• [Available data]:
◇ ◇ ◇ ◇ ◇ ◇ ◇

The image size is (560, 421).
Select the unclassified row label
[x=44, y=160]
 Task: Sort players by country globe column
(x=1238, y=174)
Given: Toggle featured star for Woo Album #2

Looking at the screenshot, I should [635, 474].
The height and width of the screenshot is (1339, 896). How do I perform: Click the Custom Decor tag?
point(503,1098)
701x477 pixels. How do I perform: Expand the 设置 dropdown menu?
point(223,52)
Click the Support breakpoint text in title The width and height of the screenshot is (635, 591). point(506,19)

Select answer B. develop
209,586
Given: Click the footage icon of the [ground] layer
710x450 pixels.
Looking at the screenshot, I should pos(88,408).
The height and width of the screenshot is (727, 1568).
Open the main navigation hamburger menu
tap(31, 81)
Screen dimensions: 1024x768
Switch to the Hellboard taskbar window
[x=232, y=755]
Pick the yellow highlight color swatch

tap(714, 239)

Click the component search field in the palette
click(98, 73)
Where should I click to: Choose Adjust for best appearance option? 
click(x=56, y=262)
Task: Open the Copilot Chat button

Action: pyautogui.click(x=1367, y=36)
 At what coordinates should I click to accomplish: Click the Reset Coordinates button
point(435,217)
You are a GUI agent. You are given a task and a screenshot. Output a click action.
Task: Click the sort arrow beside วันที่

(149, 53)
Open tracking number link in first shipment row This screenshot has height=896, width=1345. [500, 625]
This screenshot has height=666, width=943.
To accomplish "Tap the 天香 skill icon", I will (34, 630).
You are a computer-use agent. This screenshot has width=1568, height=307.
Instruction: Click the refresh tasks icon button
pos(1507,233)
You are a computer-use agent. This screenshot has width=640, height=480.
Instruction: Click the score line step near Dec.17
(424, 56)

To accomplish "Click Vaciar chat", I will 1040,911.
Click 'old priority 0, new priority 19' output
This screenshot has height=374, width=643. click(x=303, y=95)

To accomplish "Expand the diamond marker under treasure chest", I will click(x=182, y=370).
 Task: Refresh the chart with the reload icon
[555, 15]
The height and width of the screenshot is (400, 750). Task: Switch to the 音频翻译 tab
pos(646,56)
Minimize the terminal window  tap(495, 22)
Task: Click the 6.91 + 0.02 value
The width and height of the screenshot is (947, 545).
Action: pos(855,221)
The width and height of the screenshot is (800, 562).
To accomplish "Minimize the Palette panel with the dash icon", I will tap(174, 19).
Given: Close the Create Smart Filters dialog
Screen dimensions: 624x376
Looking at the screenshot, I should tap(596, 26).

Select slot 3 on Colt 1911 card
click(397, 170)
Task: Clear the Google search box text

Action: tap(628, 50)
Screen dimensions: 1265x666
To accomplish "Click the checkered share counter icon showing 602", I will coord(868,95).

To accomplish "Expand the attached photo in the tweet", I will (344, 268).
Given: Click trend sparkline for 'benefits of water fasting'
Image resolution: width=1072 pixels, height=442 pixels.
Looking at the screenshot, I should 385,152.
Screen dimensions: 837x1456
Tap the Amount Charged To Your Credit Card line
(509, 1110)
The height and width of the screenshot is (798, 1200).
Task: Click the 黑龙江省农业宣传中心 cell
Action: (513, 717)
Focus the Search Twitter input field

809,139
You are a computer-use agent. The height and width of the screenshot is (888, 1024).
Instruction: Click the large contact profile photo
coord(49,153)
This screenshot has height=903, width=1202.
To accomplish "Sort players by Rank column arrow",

◇ ◇ ◇ ◇ ◇ ◇ ◇

• [What to work on]: Which of the lines above carry the string "agent"? Copy every one.

• [Reply to the task]:
You are a GUI agent. You are given a task and a screenshot. Output a click action.
You are a computer-use agent. This screenshot has width=1568, height=307.
You are a computer-use agent. This screenshot has width=640, height=480.
You are a computer-use agent. The height and width of the screenshot is (888, 1024).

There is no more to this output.